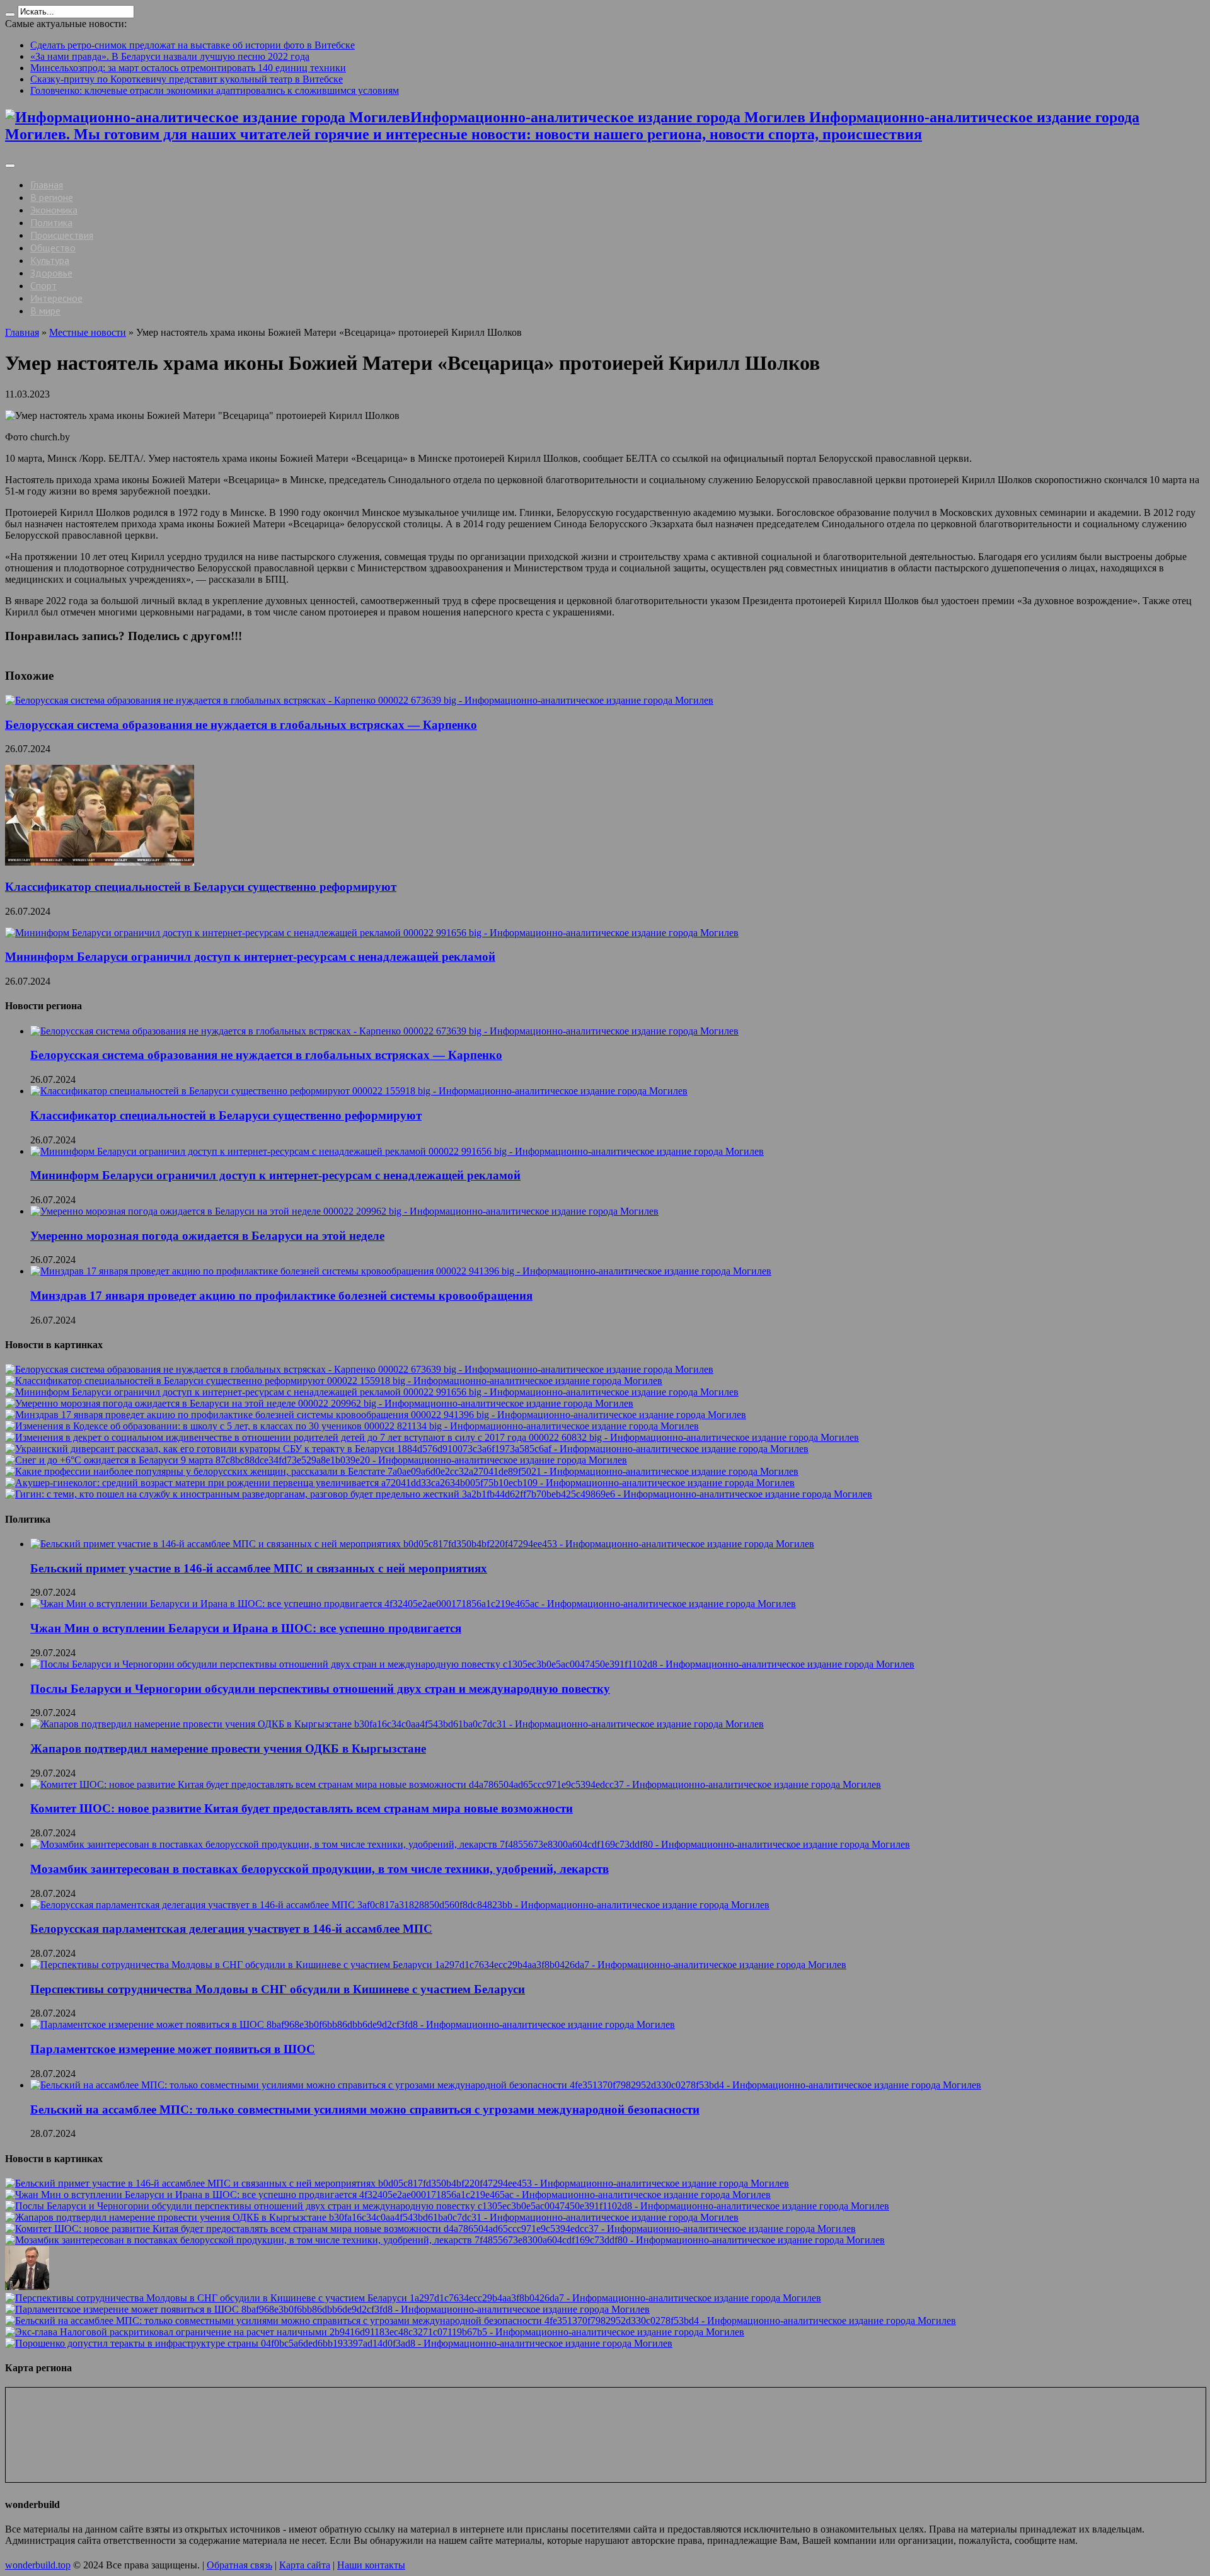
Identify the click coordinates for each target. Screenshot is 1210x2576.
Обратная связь (239, 2565)
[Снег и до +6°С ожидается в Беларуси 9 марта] (316, 1460)
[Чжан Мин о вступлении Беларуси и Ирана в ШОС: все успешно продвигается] (388, 2194)
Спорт (43, 285)
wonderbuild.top (38, 2565)
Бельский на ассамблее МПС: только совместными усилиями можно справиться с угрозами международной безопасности (365, 2109)
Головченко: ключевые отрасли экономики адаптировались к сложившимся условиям (214, 90)
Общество (53, 247)
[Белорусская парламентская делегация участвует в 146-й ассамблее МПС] (27, 2286)
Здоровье (51, 272)
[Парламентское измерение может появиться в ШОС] (327, 2309)
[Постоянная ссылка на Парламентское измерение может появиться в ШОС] (352, 2024)
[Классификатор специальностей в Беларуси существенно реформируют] (333, 1380)
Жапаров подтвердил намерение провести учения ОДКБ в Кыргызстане (228, 1748)
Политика (51, 222)
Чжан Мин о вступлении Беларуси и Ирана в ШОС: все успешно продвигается (245, 1628)
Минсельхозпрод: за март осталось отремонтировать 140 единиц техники (188, 67)
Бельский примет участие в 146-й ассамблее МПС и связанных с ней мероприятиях (258, 1568)
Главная (46, 184)
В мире (45, 310)
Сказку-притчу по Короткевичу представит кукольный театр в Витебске (186, 79)
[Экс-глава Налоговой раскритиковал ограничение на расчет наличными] (374, 2332)
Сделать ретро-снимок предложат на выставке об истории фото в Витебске (192, 45)
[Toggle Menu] (10, 166)
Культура (49, 260)
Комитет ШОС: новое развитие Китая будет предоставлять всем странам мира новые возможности (301, 1808)
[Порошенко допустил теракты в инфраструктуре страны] (338, 2343)
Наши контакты (371, 2565)
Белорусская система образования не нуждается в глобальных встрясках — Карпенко (241, 724)
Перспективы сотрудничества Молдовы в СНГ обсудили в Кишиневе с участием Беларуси (277, 1989)
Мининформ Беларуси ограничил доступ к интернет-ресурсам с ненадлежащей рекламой (250, 956)
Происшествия (61, 235)
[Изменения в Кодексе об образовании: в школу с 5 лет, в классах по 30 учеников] (352, 1426)
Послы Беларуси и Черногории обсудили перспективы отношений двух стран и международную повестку (320, 1688)
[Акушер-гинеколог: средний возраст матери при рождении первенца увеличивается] (400, 1482)
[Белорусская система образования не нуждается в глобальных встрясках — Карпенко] (359, 1369)
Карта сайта (304, 2565)
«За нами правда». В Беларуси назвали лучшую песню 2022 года (169, 56)
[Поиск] (10, 14)
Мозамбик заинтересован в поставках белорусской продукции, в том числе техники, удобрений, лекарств (319, 1868)
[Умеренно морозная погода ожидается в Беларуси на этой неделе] (319, 1403)
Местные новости (87, 332)
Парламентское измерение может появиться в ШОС (172, 2049)
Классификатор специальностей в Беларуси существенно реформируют (200, 886)
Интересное (56, 298)
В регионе (51, 197)
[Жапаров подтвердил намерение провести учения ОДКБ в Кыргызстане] (372, 2217)
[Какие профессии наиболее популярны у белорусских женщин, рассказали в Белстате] (401, 1471)
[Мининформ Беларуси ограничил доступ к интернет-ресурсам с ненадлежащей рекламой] (372, 1392)
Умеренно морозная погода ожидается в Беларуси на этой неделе (207, 1235)
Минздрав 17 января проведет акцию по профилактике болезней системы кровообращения (281, 1295)
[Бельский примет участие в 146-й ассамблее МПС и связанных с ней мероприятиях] (397, 2183)
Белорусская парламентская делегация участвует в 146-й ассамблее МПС (231, 1928)
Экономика (54, 209)
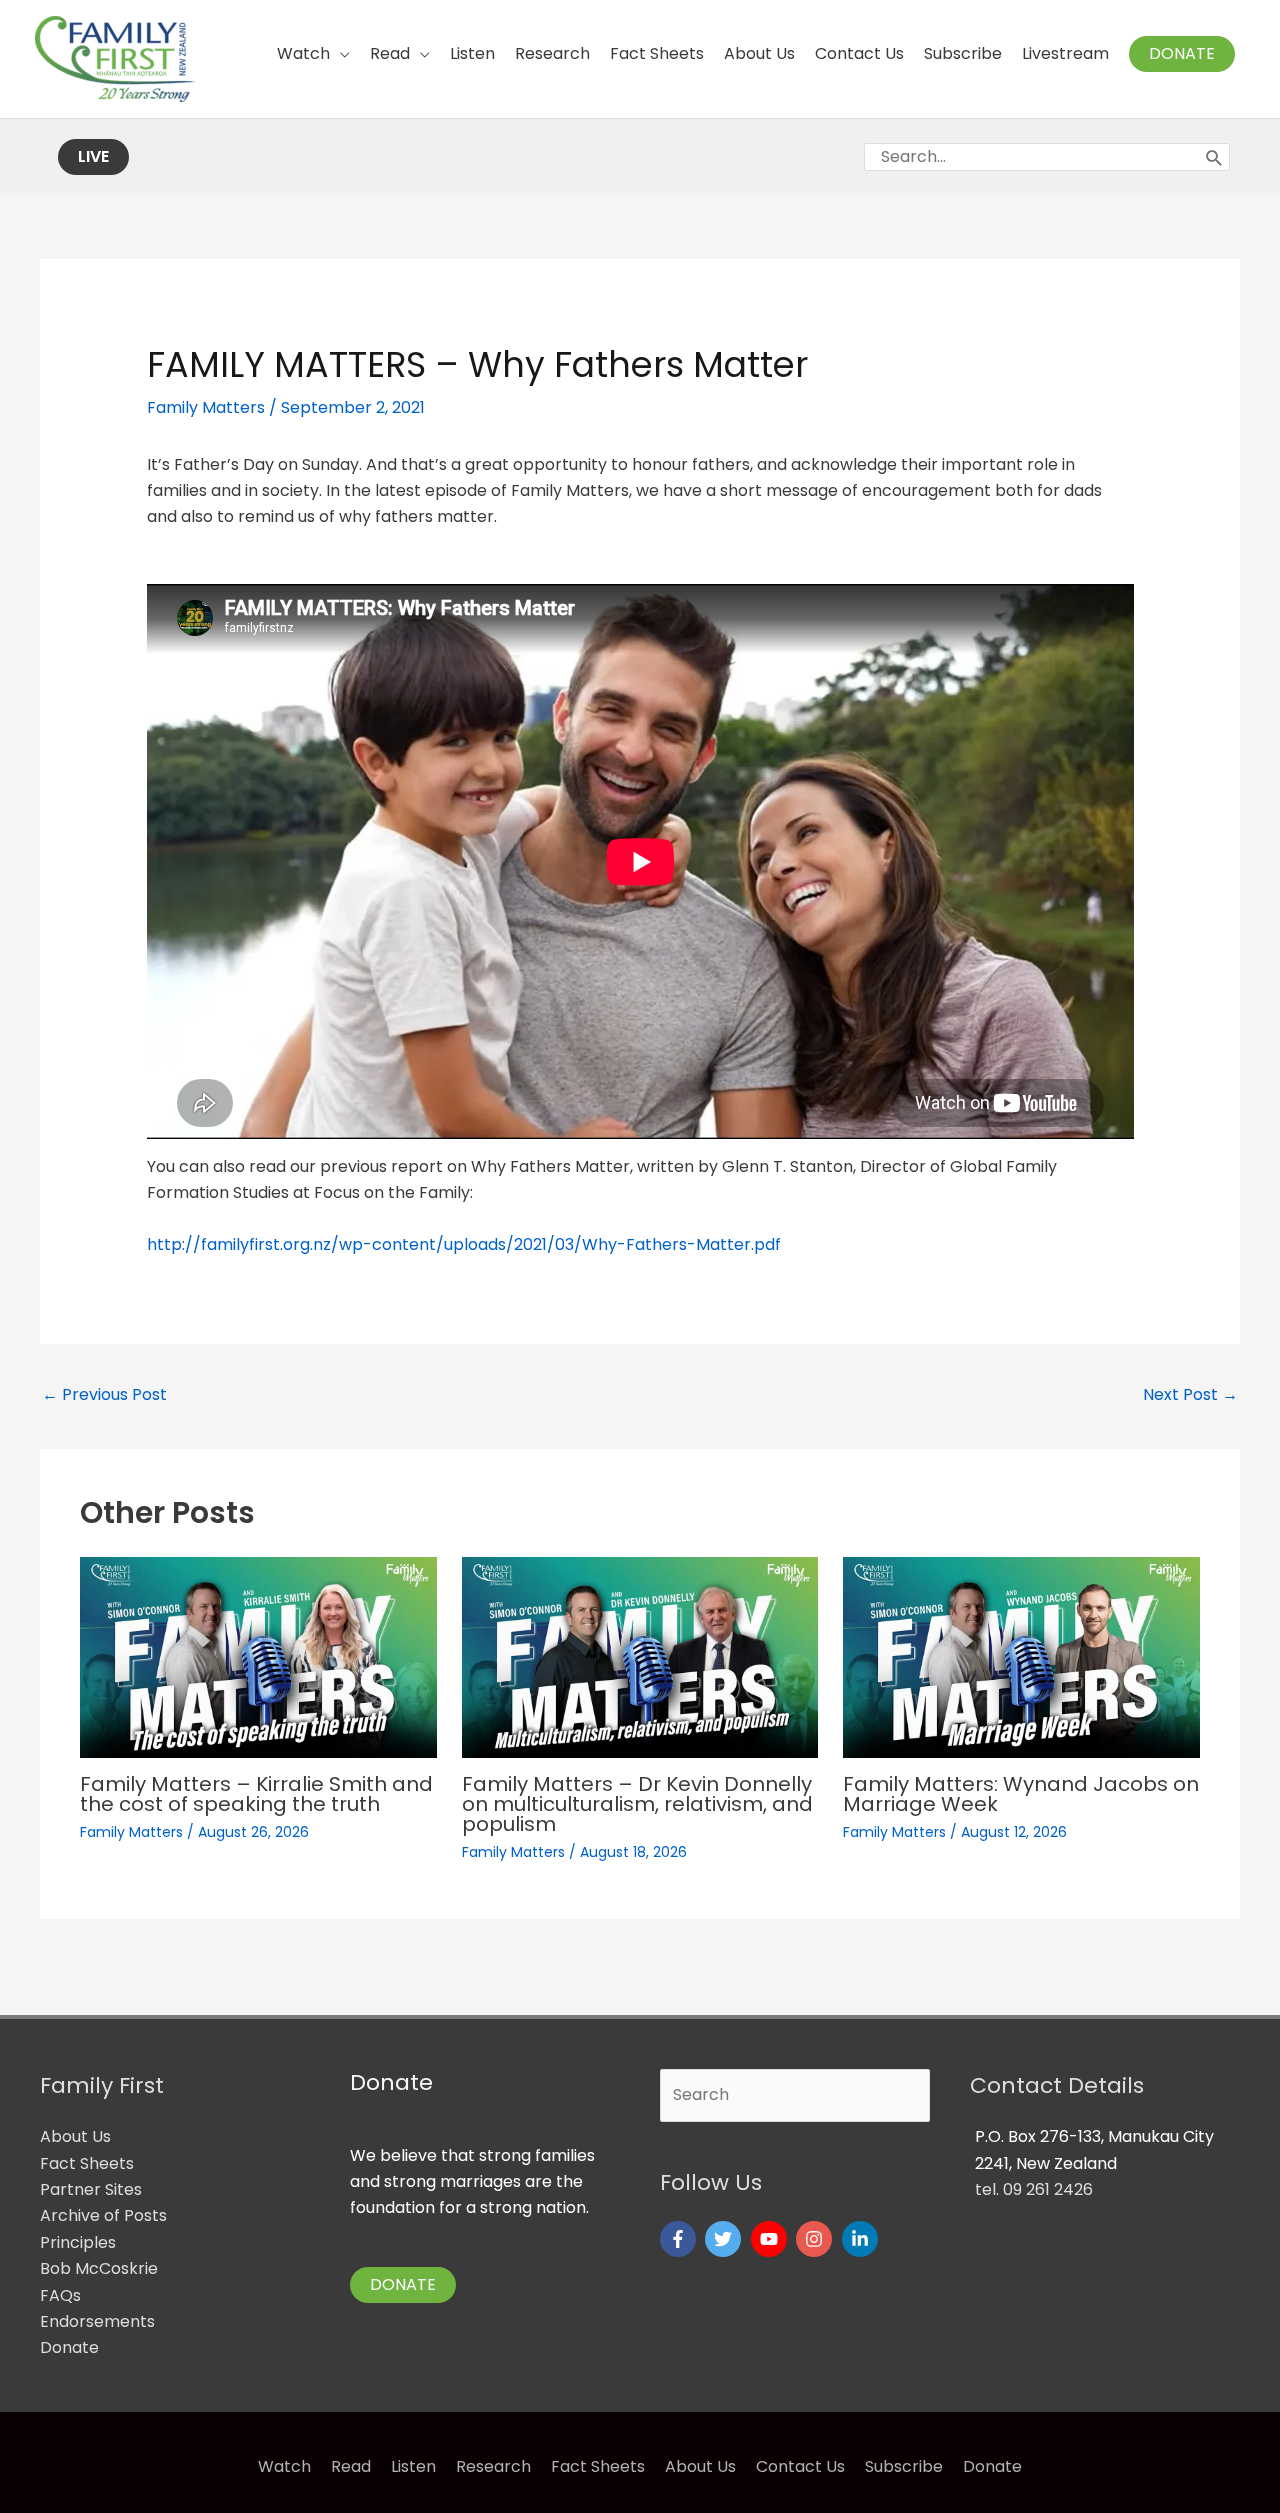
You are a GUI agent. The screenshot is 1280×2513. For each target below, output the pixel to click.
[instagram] (816, 2239)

## PROBLEM DESCRIPTION:
Exactness is what counts here: copy each entry as given and omit its pictures.

## ANSWER AREA:
Identify the click coordinates for each target. Screenshot is 1210x2576.
Обратная связь (239, 2565)
[Снег и до +6°С ожидается в Беларуси 9 марта] (316, 1460)
[Чжан Мин о вступлении Беларуси и Ирана в ШОС: все успешно продвигается] (388, 2194)
Спорт (43, 285)
wonderbuild.top (38, 2565)
Бельский на ассамблее МПС: только совместными усилиями можно справиться с угрозами международной безопасности (365, 2109)
Головченко: ключевые отрасли экономики адаптировались к сложившимся условиям (214, 90)
Общество (53, 247)
[Белорусская парламентская делегация участвует в 146-й ассамблее МПС] (27, 2286)
Здоровье (51, 272)
[Парламентское измерение может появиться в ШОС] (327, 2309)
[Постоянная ссылка на Парламентское измерение может появиться в ШОС] (352, 2024)
[Классификатор специальностей в Беларуси существенно реформируют] (333, 1380)
Жапаров подтвердил намерение провести учения ОДКБ в Кыргызстане (228, 1748)
Политика (51, 222)
Чжан Мин о вступлении Беларуси и Ирана в ШОС: все успешно продвигается (245, 1628)
Минсельхозпрод: за март осталось отремонтировать 140 единиц техники (188, 67)
Бельский примет участие в 146-й ассамблее МПС и связанных с ней мероприятиях (258, 1568)
Главная (46, 184)
В мире (45, 310)
Сказку-притчу по Короткевичу представит кукольный театр в Витебске (186, 79)
[Экс-глава Налоговой раскритиковал ограничение на расчет наличными] (374, 2332)
Сделать ретро-снимок предложат на выставке об истории фото в Витебске (192, 45)
[Toggle Menu] (10, 166)
Культура (49, 260)
Комитет ШОС: новое развитие Китая будет предоставлять всем странам мира новые возможности (301, 1808)
[Порошенко допустил теракты в инфраструктуре страны] (338, 2343)
Наши контакты (371, 2565)
Белорусская система образования не нуждается в глобальных встрясках — Карпенко (241, 724)
Перспективы сотрудничества Молдовы в СНГ обсудили в Кишиневе с участием Беларуси (277, 1989)
Мининформ Беларуси ограничил доступ к интернет-ресурсам с ненадлежащей рекламой (250, 956)
Происшествия (61, 235)
[Изменения в Кодексе об образовании: в школу с 5 лет, в классах по 30 учеников] (352, 1426)
Послы Беларуси и Черногории обсудили перспективы отношений двух стран и международную повестку (320, 1688)
[Акушер-гинеколог: средний возраст матери при рождении первенца увеличивается] (400, 1482)
[Белорусская система образования не нуждается в глобальных встрясках — Карпенко] (359, 1369)
Карта сайта (304, 2565)
«За нами правда». В Беларуси назвали лучшую песню 2022 года (169, 56)
[Поиск] (10, 14)
Мозамбик заинтересован в поставках белорусской продукции, в том числе техники, удобрений, лекарств (319, 1868)
[Умеренно морозная погода ожидается в Беларуси на этой неделе] (319, 1403)
Местные новости (87, 332)
Парламентское измерение может появиться в ШОС (172, 2049)
Классификатор специальностей в Беларуси существенно реформируют (200, 886)
Интересное (56, 298)
В регионе (51, 197)
[Жапаров подтвердил намерение провести учения ОДКБ в Кыргызстане] (372, 2217)
[Какие профессии наиболее популярны у белорусских женщин, рассказали в Белстате] (401, 1471)
[Мининформ Беларуси ограничил доступ к интернет-ресурсам с ненадлежащей рекламой] (372, 1392)
Умеренно морозная погода ожидается в Беларуси на этой неделе (207, 1235)
Минздрав 17 января проведет акцию по профилактике болезней системы кровообращения (281, 1295)
[Бельский примет участие в 146-й ассамблее МПС и связанных с ней мероприятиях] (397, 2183)
Белорусская парламентская делегация участвует в 146-й ассамблее МПС (231, 1928)
Экономика (54, 209)
You are a GUI agent. The screenshot is 1280×2513. For each target below, output the pixel to click.
[instagram] (816, 2239)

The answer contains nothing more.